Problem Çözmede Efendimiz (SAS)

Yazar Mizan

Bir liderin en önemli özelliklerinden biri de problem çözücü olmasıdır. Her liderin kendine göre problem çözme metodu vardır. Kimileri ifritten aklıyla, kimileri baskıyla, kimileri ilmiyle, kimileri karizmatik yapısıyla, kimileri de gönüllere hitap ederek bu işi başarmışlardır. Aslında bazıları için bu, bir başarıdan çok bir yıkım olmuştur. Zira baskıyla bir işi hallettiğini zannedenler, yıllar sonra da olsa o baskıların ters teptiğine şahit olsalardı bunun bir çözüm olmadığını anlarlardı.

Efendimiz sallallahu aleyhi ve sellem, problemleri çözmede hiçbir zaman baskıcı olmamış, Peygamberlik makamını kullanarak insanlara manevi bir sulta kurmamış, aksine onların aklıyla beraber kalplerini de doyurarak en aşılmaz görünen problemleri halletmiştir. Her zaman şefkatle yörüngeli hareket etmiş, hak bildiği yolda sebatını ortaya koymuş ve O’nun kararlılığını görenler, er veya geç insafa gelmişlerdir. Kainatın Efendisi aleyhissalatü vesselam, daima birleştirici ve uzlaştırıcı olmuş, insanların farklı yönlerini kabul etmekle beraber bunları birer kavga vesilesi yapmamış, zihinleri ortak paydalar üzerinde yoğunlaştırarak herkesin bir arada yaşamasını sağlamıştır.

Bunun en çarpıcı misali Medine’de yaşanan hayattır.
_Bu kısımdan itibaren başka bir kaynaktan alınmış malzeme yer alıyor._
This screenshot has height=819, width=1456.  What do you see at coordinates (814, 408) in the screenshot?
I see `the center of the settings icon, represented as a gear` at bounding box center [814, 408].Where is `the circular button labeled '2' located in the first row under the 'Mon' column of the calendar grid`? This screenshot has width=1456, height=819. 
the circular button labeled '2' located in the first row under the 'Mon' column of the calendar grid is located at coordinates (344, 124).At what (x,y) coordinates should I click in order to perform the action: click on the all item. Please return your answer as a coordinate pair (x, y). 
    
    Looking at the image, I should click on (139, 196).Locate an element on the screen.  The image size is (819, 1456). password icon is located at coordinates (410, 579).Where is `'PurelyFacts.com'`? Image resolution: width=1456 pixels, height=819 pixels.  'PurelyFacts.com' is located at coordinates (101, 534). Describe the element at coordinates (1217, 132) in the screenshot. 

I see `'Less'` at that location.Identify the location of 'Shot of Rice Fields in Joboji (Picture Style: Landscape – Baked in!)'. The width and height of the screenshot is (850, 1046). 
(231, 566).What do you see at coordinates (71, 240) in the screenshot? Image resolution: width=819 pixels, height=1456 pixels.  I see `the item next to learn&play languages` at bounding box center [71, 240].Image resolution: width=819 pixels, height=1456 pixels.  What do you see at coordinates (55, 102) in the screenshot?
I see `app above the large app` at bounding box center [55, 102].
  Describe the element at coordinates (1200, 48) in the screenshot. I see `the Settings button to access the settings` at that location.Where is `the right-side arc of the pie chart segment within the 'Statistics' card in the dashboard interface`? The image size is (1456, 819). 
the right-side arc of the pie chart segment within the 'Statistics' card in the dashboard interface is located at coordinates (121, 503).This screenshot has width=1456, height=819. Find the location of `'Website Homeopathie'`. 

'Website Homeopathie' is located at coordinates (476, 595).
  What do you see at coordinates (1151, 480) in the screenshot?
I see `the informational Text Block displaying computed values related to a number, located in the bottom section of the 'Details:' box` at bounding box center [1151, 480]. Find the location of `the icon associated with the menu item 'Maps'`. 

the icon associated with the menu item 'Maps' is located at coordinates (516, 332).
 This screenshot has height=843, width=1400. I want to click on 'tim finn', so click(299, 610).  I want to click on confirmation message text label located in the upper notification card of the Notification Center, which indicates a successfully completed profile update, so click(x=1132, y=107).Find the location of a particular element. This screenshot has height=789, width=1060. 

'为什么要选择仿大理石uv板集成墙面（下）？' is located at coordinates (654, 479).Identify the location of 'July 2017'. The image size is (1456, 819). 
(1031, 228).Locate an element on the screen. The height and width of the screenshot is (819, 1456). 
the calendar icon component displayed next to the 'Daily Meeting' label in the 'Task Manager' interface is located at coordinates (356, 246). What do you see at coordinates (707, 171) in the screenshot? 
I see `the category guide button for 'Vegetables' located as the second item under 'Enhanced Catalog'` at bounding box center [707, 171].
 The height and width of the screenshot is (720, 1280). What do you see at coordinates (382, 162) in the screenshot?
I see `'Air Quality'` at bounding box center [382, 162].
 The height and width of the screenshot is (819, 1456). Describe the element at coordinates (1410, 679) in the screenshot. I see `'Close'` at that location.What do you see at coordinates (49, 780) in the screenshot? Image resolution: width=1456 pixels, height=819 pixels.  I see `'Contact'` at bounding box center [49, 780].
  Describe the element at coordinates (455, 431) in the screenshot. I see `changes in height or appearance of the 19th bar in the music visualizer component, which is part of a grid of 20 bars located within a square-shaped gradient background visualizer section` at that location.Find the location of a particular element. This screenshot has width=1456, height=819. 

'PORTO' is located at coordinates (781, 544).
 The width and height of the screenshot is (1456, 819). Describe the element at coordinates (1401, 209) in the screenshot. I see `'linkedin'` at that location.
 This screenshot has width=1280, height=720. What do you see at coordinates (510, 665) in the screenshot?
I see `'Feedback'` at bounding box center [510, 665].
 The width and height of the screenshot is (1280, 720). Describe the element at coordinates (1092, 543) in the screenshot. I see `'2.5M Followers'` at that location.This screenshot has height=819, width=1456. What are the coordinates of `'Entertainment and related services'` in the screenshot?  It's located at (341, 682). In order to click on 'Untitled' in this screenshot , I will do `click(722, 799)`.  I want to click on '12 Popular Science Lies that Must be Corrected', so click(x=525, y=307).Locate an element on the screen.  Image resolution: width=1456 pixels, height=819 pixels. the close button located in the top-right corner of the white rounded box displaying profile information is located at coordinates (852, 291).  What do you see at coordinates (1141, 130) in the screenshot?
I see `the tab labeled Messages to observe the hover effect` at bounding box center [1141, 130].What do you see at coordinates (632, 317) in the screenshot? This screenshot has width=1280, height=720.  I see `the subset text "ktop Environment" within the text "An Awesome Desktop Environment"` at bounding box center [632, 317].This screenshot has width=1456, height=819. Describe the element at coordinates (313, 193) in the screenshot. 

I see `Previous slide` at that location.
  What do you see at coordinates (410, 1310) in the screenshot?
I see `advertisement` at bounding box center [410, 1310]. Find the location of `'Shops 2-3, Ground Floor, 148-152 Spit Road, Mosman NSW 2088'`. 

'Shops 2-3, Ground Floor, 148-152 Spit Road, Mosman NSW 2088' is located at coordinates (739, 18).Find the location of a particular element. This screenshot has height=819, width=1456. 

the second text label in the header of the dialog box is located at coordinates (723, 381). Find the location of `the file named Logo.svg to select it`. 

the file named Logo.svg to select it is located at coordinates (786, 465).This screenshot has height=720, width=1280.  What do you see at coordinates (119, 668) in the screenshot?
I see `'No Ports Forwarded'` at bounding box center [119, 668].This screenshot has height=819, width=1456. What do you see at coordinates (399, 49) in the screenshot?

Efendimiz Medine’yi teşrif buyurdukları sırada, burası bir cadı kazanıydı adeta. Tabiri caizse insanlar birbirini yiyordu. Evs ve Hazrec kabileleri, yüz yılı aşkın bir süredir sürekli savaş halindeydiler. Oturdu önce onları barıştırdı. Ardından bir kardeşlik anlaşması yaparak, Ensar ile Muhacirin’i bire bir kardeş ilan etti. Sonra da Yahudilerle bir araya gelerek, tarihe Medine vesikası diye geçen anlaşmayı imzaladı. Vakıa o zamanlar, en kalabalık nüfus, Arap müşriklerindi. Sonra Yahudiler geliyordu. Sonra da Müslümanlar. Fakat Efendimiz sallallahu aleyhi ve sellem’in stratejisine ve fetanetine bakın ki, en az nüfusa sahip olmasına rağmen, bir araya getirdiği insanlara ortak bir çözüm teklifi sunuyor ve herkesi bu teklif etrafında birleştirmeyi başarıyordu. Böylece kendileri hakem konumunda bulunuyor ve Medine’nin liderliğini eline almış oluyordu. Yıllardır savaşlardan kavgalardan bunalmış Medine halkı da bu liderliğin gölgesinde kendini huzurlu bir hayatın içine salıveriyordu.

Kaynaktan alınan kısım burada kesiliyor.